🥅 455 - Error handling and retries + job reporting #463

anncatton · 2024-10-20T22:28:09Z

Work for #455

Adds retry logic for timeout and connection hangup errors + adds JobReport data. JobReport data includes start/end time/time elapsed per job step, so it's clear which steps take the most time to complete.

EgaClient

splits up this client from the IdpClient for clarity
cleans up error handling in the Axios interceptors. Moves the check for error.response before error.request, because a 401 error triggers both! If the error.request is checked first, the refresh logic is never reached.
adds retry handling for 504 error.response status
adds retry handling for the ECONNRESET request error, which is less frequent in this client but does occur.
adds ERR_BAD_REQUEST handling for error.request. These will not be retried
adds token expiry verification. An existing token in getAccessToken is checked to see if it is expired
adds axios-retry to set max allowed retries for a request. Defaults to 3

IdpClient

splits from EgaClient for code clarity
adds decodeToken function, using jsonwebtoken
adds ECONNRESET error handling. This occurs frequently on the first attempt to retrieve an access token
other errors are not retried, but logged, then rejected
adds axios-retry to client, same default as in ega client

Main job

updates function to return completed JobReport. This will be returned to runAllJobs.

AIM 1 = Decide whether each statement below agrees with the pull request: (a) In EgaClient, ERR_BAD_REQUEST errors on error.request are retried. (b) axios-retry sets a default of 3 maximum retries. (c) In IdpClient, ECONNRESET often occurs on the first attempt to retrieve an access token. Answer yes or no for each, and quote the deciding words from the pull request.

EXTRACTED INFORMATION =
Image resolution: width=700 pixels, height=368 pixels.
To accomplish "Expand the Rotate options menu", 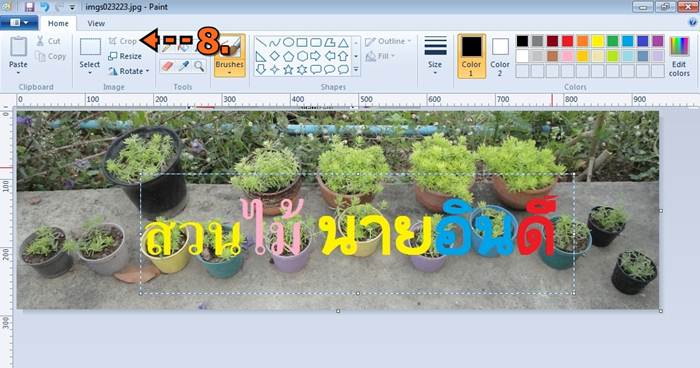I will [x=129, y=71].
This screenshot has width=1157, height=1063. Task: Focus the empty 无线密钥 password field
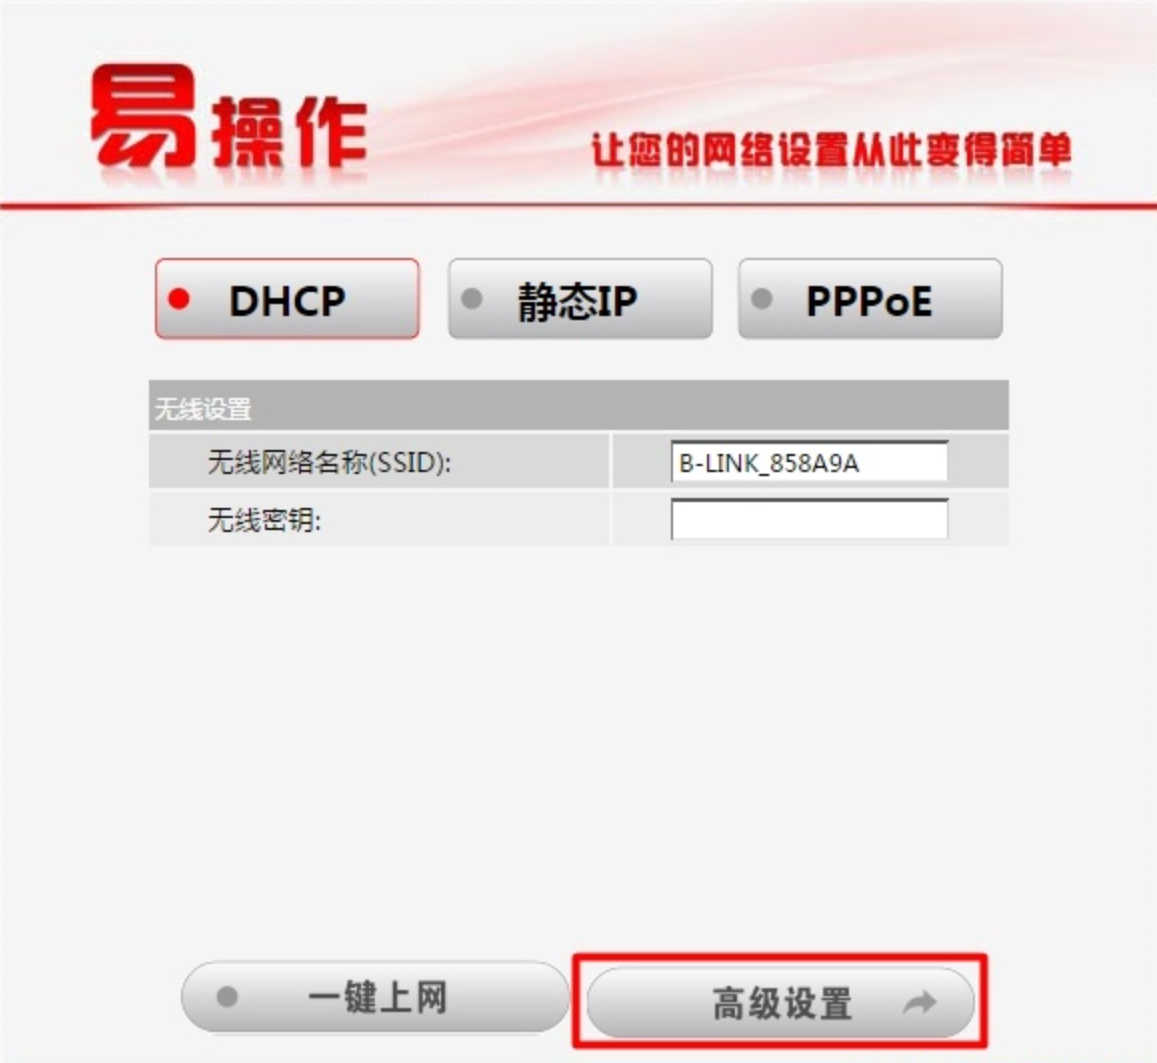[x=809, y=519]
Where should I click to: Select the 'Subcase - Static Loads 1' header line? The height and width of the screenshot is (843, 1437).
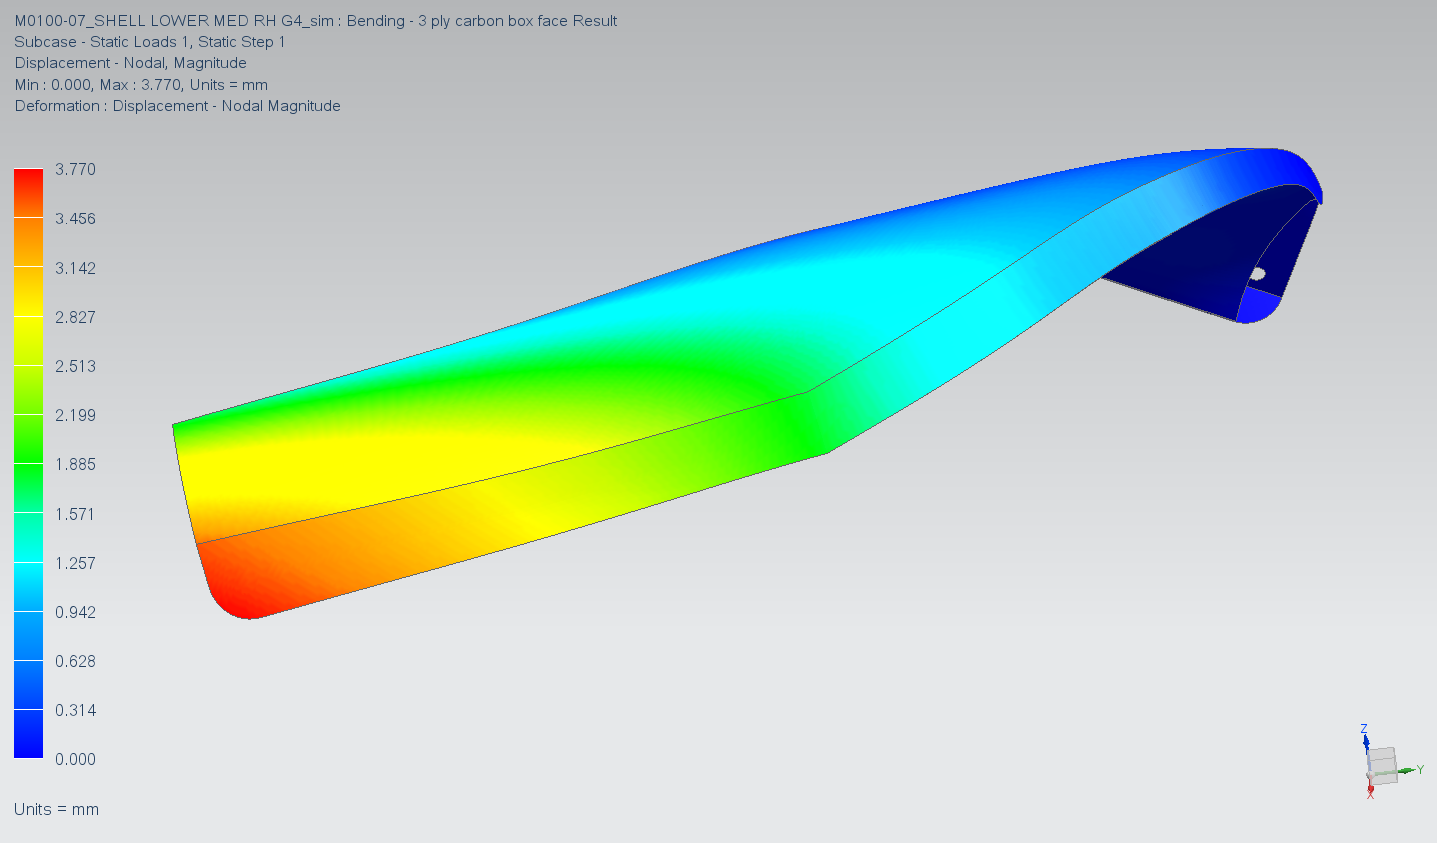coord(150,42)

AIM 2 = Tally the lines in the rows that contain the string "width", with case counting, and give only the number.

CORRECT RESPONSE 1 =
(a) No: "These will not be retried"
(b) Yes: "Defaults to 3"
(c) Yes: "This occurs frequently on the first attempt to retrieve an access token"

CORRECT RESPONSE 2 = 3